● **Reading passage**
○ ○ ○ ○ ○

Mega Man Co-Creator and Producer Keiji Inafune returns to the 2D action genre that he had a hand in creating and perfecting nearly 30 years ago, and he does so bringing along the talented Inti Creates studio which most recently helped him bring his visions to life in Mega Man 9, Mega Man 10 and the Mega Man Zero games.
Of course, Capcom saw to it that Mega Man’s life support was all but cut shortly after his brief resurrection, and Inafune left the company shortly afterwards.
With the aid of a smaller company, and without the pressure of without being tied down to Mega Man’s established rules, Azure Striker Gunvolt gives the best look at the ideas of unbridled Inafune.
Infaune is able to make any game he sees fit in the indie market, and Azure Striker Gunvolt is one of his first. How does it stack up next to his 30 years of legacy?
Keeps You Wanting More
I don’t think it should come as a surprise to anyone that Azure Striker Gunvolt is a really solid video game. Like Yacht Club Games’ Shovel Knight before it, Inti Creates uses its latest game to show a fine, inherent knowledge of the 2D action genre, and its ability to separate all that both makes it fun and holds it back.
Gone is the “lives” system. Gone is the instant death from spikes. Gone is having to start over from the beginning of the level if you screw up too much. Gone is in impenetrable learning curve. Like a classic Mega Man game, cranking it out to Azure Striker Gunvolt’s ending in a single afternoon is a pretty easy feat with even a minimal understanding of its driving mechanics.
However, to hang up the ole’ guns and call it a wrap then and there would be missing the point.
Azure Striker Gunvolt is a game that seeks to reward improvement. Those who succeed and can clear a level with minimal damage, maximum combo points, and a decent time get extra goodies for improving Gunvolt’s equipment and skills.
Those who die a lot, take their time, and get caught up in costly fire fights get a big, fat, shameful “C” on their report card. No Game Overs, no “Sorry, try again” scenarios. Just a constant reminder of the long way to go before they can hang out at the big kids’ table.
Once the game is cleared, the immediate instinct should be to jump back in and take every last lesson learned into blasting through the levels which proved hardest. Maybe they’ll be easier this time around! Maybe not, but that “C” just has to go away.
In the meantime, Gunvolt can continue to fight with a purpose beyond self-improvement. Collect hidden jewels, improve his gear and skills, even accept challenges found in the game’s Challenge Mode. Azure Striker Gunvolt provides far more reasons to jump into the game than just a personal goal of getting better.
Those satisfied with clearing a game for just another notch in their belts will not get the full value out of Azure Striker Gunvolt. It is a game built around the idea of replay value and getting to intimately understand the mechanics and level design to the point where it can be beaten with that on perfect run.
Then, and only then, can the ole’ guns be truly hung up and Azure Striker Gunvolt can be claimed beaten.

○ ○ ○ ○ ○

● **Information shown**

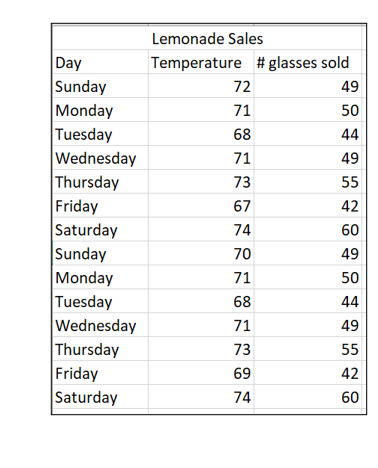
Task: Select temperature 70 in second Sunday row
Action: [x=201, y=253]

○ ○ ○ ○ ○

● **What you need to do**
Reproduce verbatim the passage of the Azure Striker Gunvolt review starting with "However, to hang" and going on through "equipment and skills.". The listing isn't needed for any of this.

● **The completed task**
However, to hang up the ole’ guns and call it a wrap then and there would be missing the point.
Azure Striker Gunvolt is a game that seeks to reward improvement. Those who succeed and can clear a level with minimal damage, maximum combo points, and a decent time get extra goodies for improving Gunvolt’s equipment and skills.